Copy out word for word the part of the listing that opens with the line containing "Given: Select the checkbox for row 4" and runs through the end of the listing. Leave the pictures out.

## start

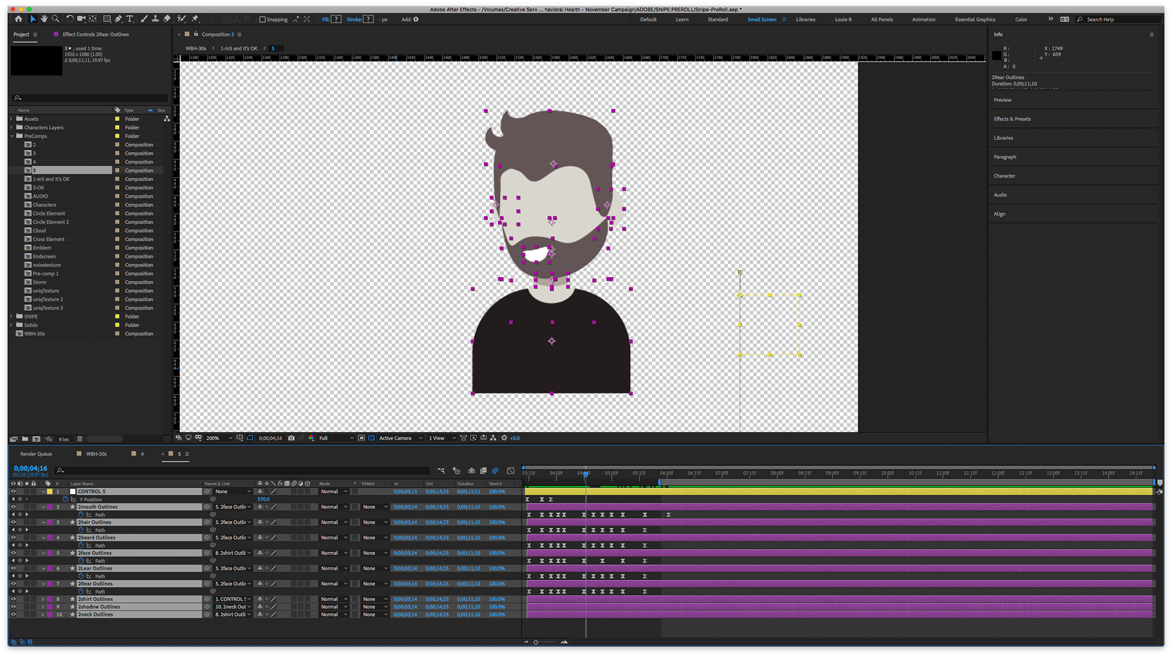Select the Hand tool in the toolbar
Image resolution: width=1172 pixels, height=656 pixels.
[43, 19]
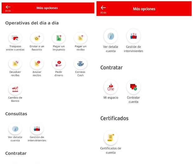Screen dimensions: 193x167
Task: Open Certificados de cuenta
Action: pos(111,138)
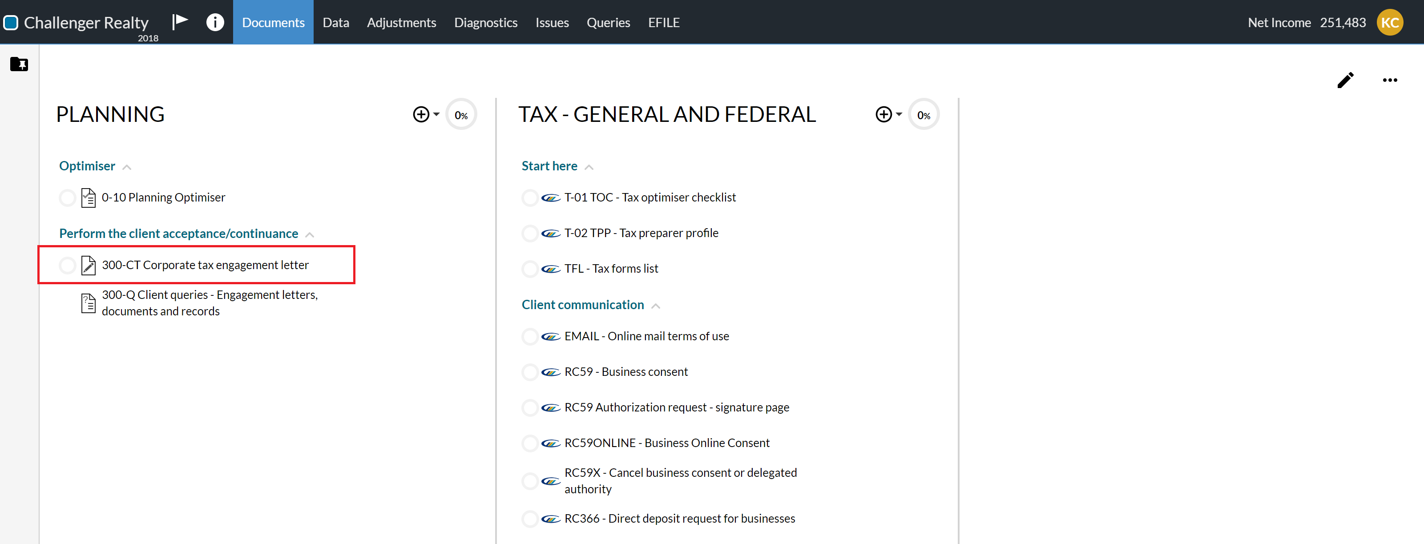This screenshot has width=1424, height=544.
Task: Toggle checkbox next to T-01 TOC
Action: click(x=528, y=197)
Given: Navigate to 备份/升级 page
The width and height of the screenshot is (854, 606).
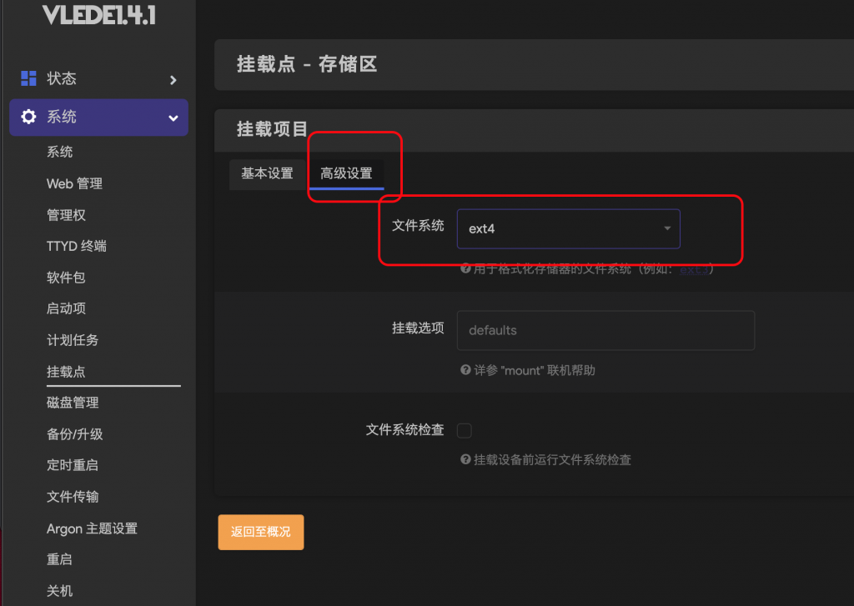Looking at the screenshot, I should click(x=75, y=434).
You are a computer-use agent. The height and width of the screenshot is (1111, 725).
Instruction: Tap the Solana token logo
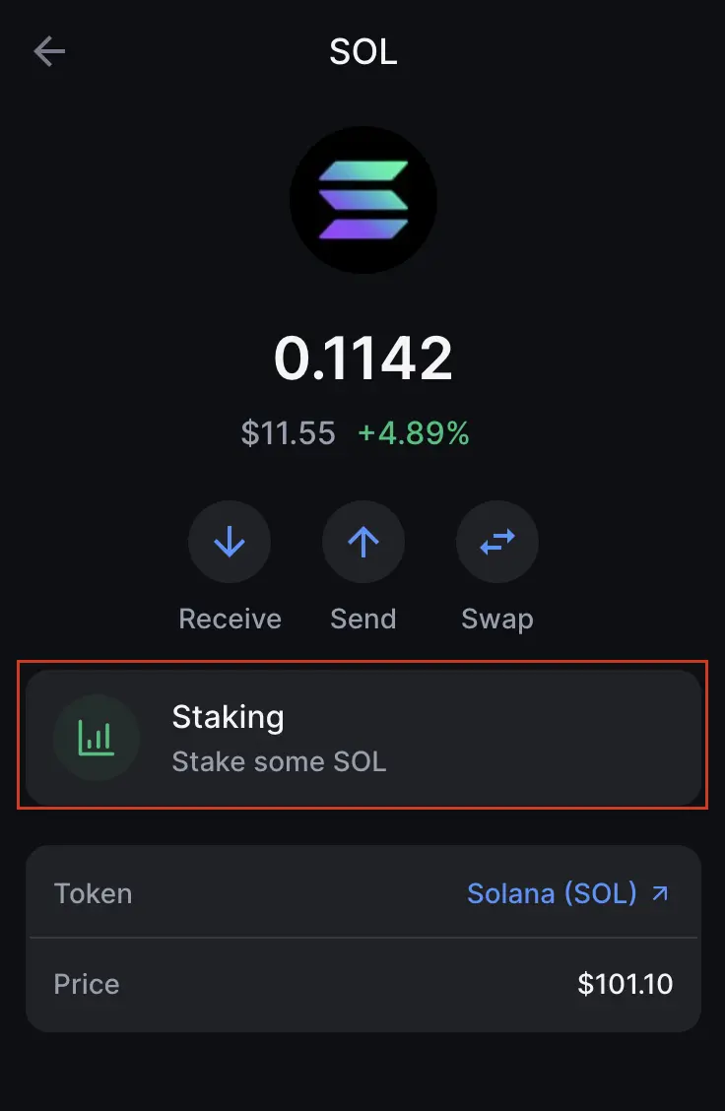click(363, 200)
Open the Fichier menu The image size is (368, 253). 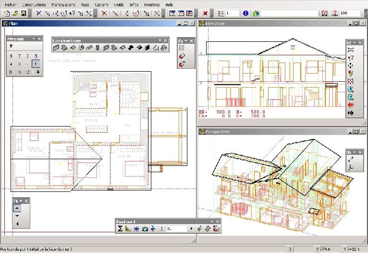(x=10, y=4)
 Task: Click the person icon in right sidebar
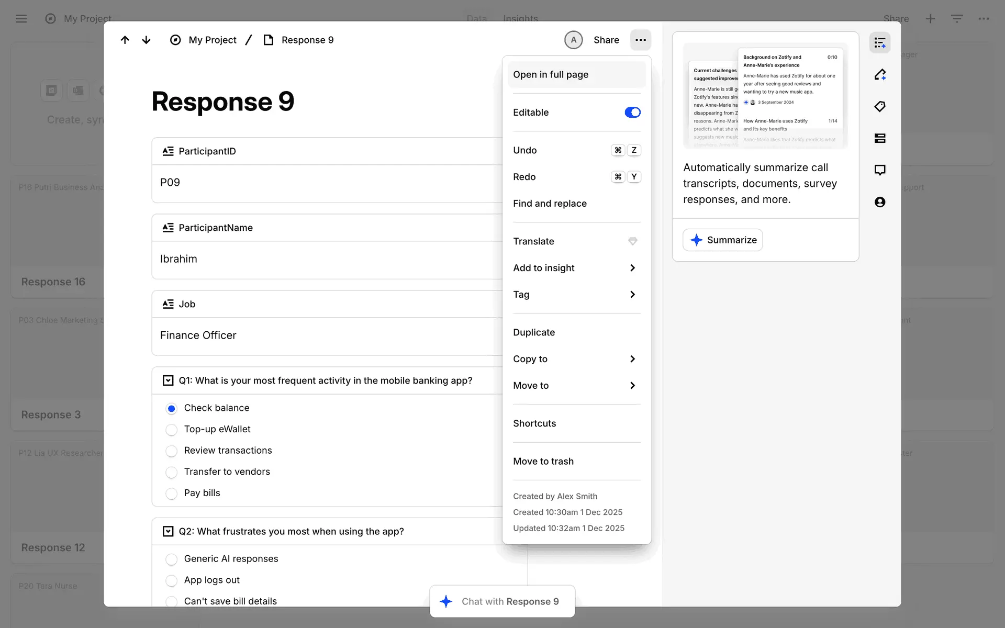tap(880, 202)
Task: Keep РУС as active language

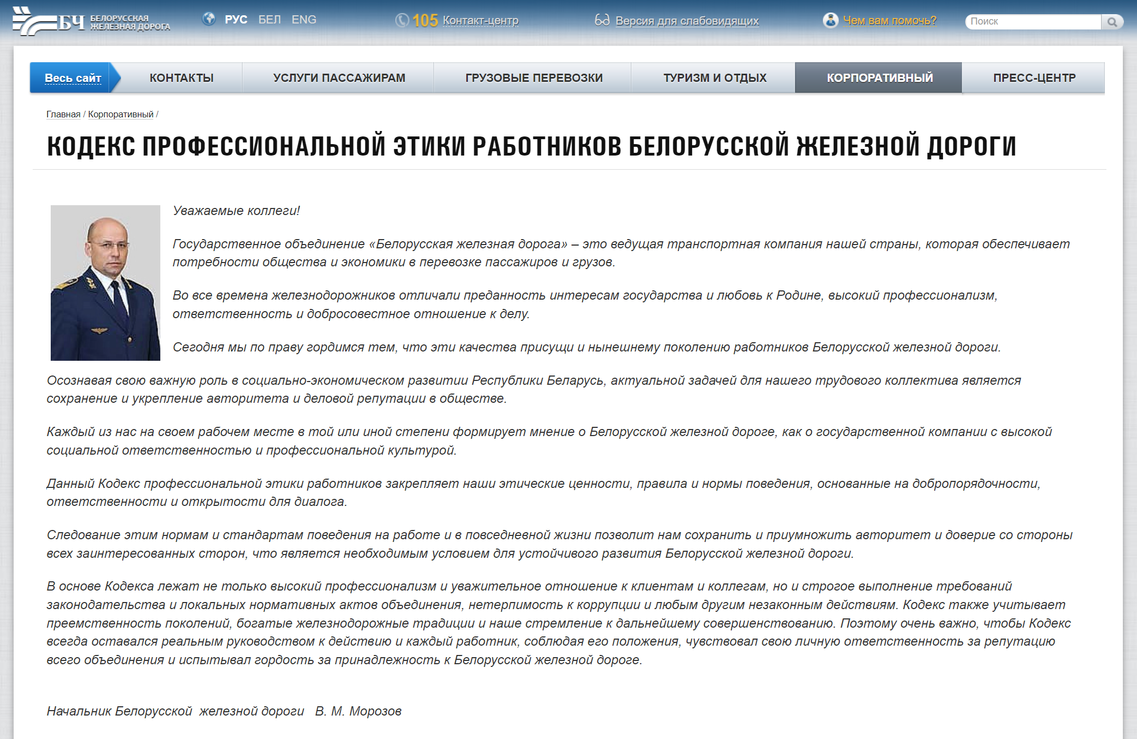Action: point(235,19)
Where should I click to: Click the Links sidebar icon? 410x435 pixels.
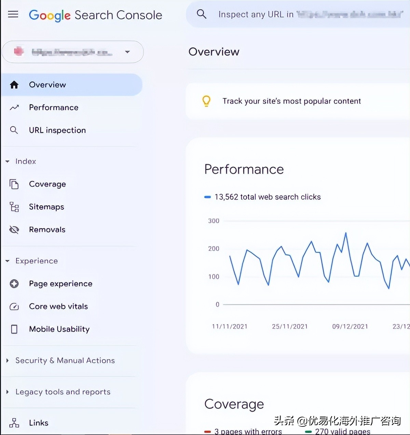point(14,423)
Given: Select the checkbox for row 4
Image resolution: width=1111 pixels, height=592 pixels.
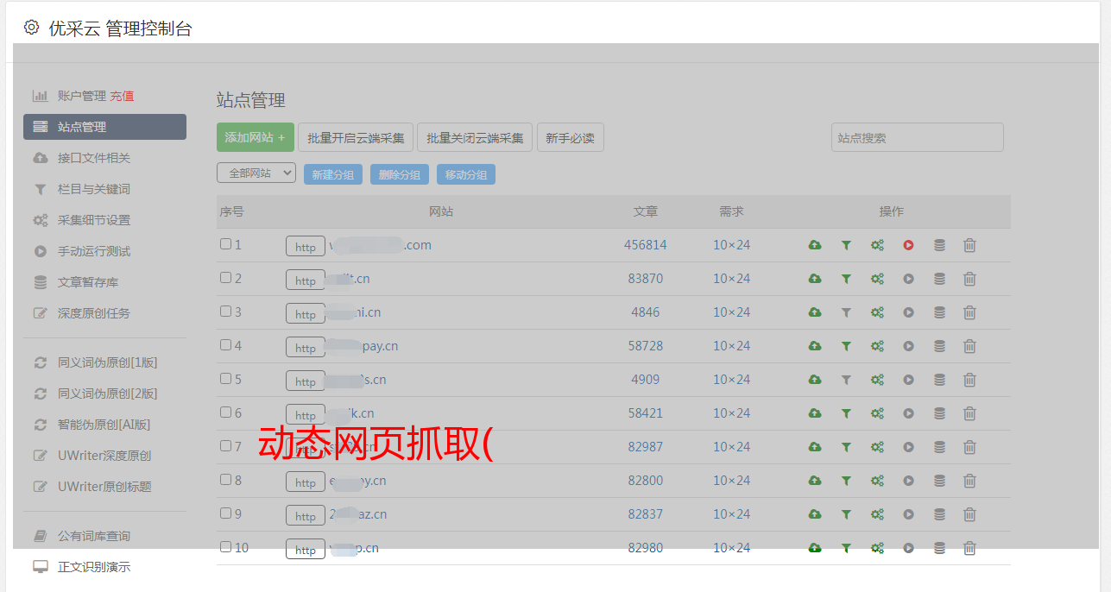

## end

Solution to this exercise >>
Given: Select the checkbox for row 4
Image resolution: width=1111 pixels, height=592 pixels.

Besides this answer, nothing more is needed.